Speaker
Description
Prostate cancer (PCa) remains a major global health burden, with more than 1.5 million new cases diagnosed annually worldwide. In the United States alone, over 300,000 men are expected to be diagnosed in 2026, with more than 36,000 deaths. Prostate-specific antigen (PSA) is widely used as a surrogate marker of tumor burden, and its temporal dynamics are closely associated with disease progression.
Improving our understanding of patient-specific PSA kinetics and the underlying drivers of progression is critical for advancing PCa treatment. In this study, we developed and analyzed two simple kinetic pharmacodynamic models of PSA dynamics, a latent variable and transit compartment linking to PSA dynamics. We evaluated each model’s ability to describe longitudinal PSA data from 55 patients undergoing hormone therapy. Model performance was assessed using goodness-of-fit metrics, diagnostic plots, and predictive accuracy for patient-specific trajectories.

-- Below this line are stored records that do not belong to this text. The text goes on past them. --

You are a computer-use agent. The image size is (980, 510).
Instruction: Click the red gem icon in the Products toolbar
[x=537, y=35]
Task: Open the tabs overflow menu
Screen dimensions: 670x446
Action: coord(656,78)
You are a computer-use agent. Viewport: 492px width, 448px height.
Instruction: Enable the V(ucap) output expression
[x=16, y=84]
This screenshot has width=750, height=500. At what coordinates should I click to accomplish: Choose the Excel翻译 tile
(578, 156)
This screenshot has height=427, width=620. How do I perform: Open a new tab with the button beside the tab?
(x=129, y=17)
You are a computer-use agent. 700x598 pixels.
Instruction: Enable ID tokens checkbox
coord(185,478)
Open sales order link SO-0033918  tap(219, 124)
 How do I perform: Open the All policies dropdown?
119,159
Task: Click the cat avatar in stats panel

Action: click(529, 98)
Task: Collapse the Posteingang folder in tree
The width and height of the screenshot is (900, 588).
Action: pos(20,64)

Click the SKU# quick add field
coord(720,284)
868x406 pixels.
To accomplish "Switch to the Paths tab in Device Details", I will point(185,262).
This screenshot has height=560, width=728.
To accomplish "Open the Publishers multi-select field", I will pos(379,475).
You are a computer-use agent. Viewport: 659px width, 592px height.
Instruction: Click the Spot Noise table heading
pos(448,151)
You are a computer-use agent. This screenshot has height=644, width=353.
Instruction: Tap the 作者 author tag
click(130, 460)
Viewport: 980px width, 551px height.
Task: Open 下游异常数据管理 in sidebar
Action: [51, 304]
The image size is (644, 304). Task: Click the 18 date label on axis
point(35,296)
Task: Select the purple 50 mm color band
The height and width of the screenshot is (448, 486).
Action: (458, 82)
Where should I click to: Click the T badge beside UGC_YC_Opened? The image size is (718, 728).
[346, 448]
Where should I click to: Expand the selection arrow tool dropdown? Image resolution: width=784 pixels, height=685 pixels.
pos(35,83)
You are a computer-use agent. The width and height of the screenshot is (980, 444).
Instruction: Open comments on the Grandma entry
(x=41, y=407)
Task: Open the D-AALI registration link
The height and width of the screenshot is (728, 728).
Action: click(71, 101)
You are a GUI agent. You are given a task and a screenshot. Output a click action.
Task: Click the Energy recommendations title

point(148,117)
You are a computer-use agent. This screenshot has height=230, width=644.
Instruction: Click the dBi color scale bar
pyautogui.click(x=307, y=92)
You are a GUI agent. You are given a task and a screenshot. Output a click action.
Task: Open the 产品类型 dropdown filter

Both models were able to capture key features of PSA dynamics, describing both responsive and progressive patient dynamics. However, the transit model demonstrated superior predictive performance and greater stability in estimating patient-specific parameters. These findings highlight the potential of simple mechanistic models to characterize disease progression and support personalized treatment strategies in prostate cancer.